Mon propos est de problématiser cette image, d’abord, en mettant en valeur quelques passages de l’œuvre d’Harrington (4), dans lesquels la base matérielle du gouvernement n’est pas la propriété foncière, mais les biens monétaires. L’intention est de rappeler que sa théorie sur les fondements socio-économiques du pouvoir est également adaptée aux nations commerçantes. Ensuite, je voudrais souligner qu’il y a chez lui une conception de la vertu liée aux ordonnances et dispositifs constitutionnels qui est capable de maintenir la stabilité et la longévité de la république autant ou plus que la vertu des citoyens, indépendamment du fait que la république soit agraire ou soit commerçante.
I.
Au début de la « Première Partie des Préliminaires » de The Commonwealth of Oceana (1656), Harrington classe les principes du gouvernement en deux genres : les biens de l’esprit, c’est-à-dire les vertus qui accordent l’autorité ; et les biens de la fortune, c’est-à-dire les richesses qui apportent la puissance ou l’empire (5). S’il est d’accord avec l’idée hobbesienne, selon laquelle la richesse est la puissance, il critique l’auteur du Leviathan pour avoir considéré que la prudence est aussi à l’origine de l’empire (6). Son argument est qu’un savant écrivain peut avoir de l’autorité, mais pas de la puissance, alors qu’un magistrat même insensé peut avoir de l’empire, sans avoir l’autorité (7).
Nous pouvons déjà remarquer que richesse et vertu ne s’opposent pas chez Harrington. Elles sont complémentaires dans la mesure où elles sont les deux principes – matériel et moral – du gouvernement civil. Il s’agit alors de comprendre comment la vertu engendre l’autorité et comment la richesse produit l’empire, sans que la vertu soit compromise par la richesse.
II.
D’après Harrington, l’empire à l’intérieur d’une nation se fonde sur le domaine, défini comme la propriété réelle ou personnelle, c’est-à-dire la propriété agraire ou monétaire. Encore que le domaine puisse s’exprimer de plusieurs manières – en terres, en marchandises ou en numéraires – la propriété foncière est prise pour exemplifier l’établissement de l’empire, peut-être parce qu’elle est un bien plus concret que d’autres biens.
Malgré l’importance de la propriété dans l’argumentation, il n’y a pas de commentaires sur son origine. Nous l’avons seulement trouvé d’une manière très concise au début de The Art of Lawgiving (1659). En évoquant le texte biblique selon lequel la terre aurait été donnée aux hommes, afin qu’ils puissent vivre à la sueur de leur front (8), Harrington soutient que le don divin est venu avec la condition de l’incorporation du travail humain (9). Ainsi, avant la théorie lockéenne de l’origine de la propriété (10), le travail était considéré comme une manière licite de s’approprier de la terre : il faut y ajouter l’activité industrieuse des hommes, qui se manifeste par les actions du corps ou de l’esprit, pour rendre la propriété légitime (11).

### Consigne
D'après l'extrait du texte, en quels deux genres Harrington classe-t-il les principes du gouvernement au début de The Commonwealth of Oceana ? Les lignes ci-dessous proviennent d'une autre source que l'extrait du texte.

### Données
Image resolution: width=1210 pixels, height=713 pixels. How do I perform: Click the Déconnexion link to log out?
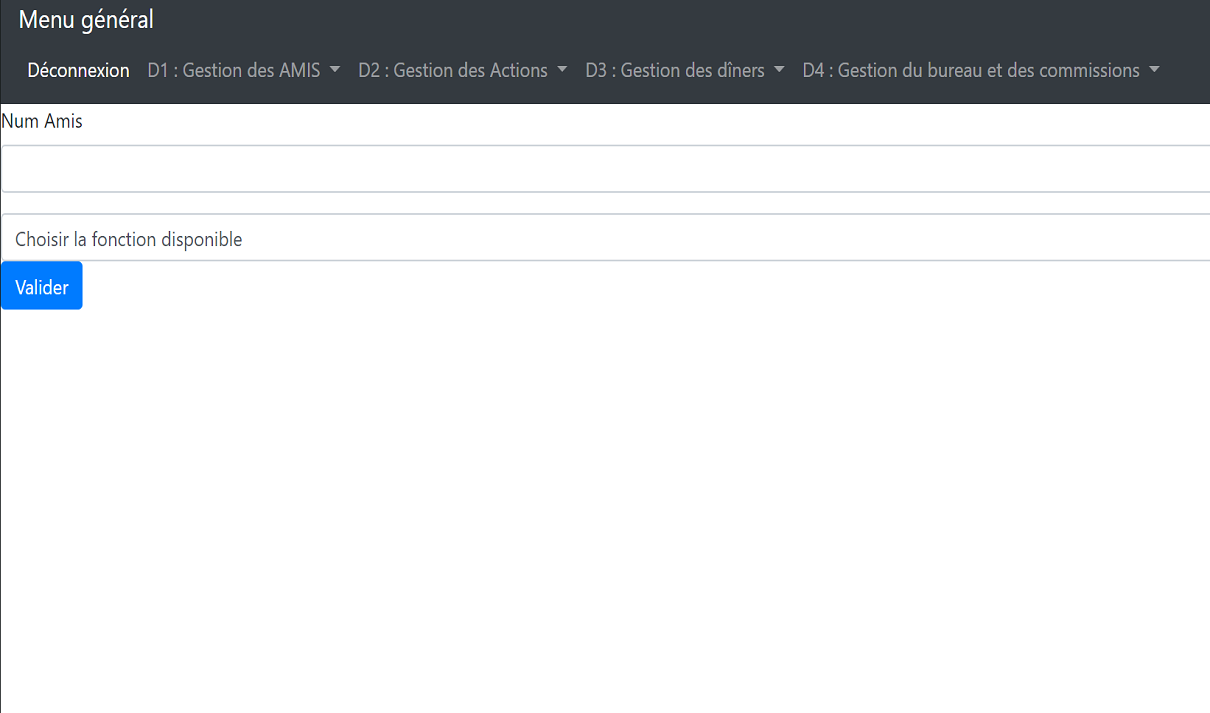tap(78, 71)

### Réponse attendue
Il les classe en biens de l'esprit, c'est-à-dire les vertus qui accordent l'autorité, et en biens de la fortune, c'est-à-dire les richesses qui apportent la puissance ou l'empire.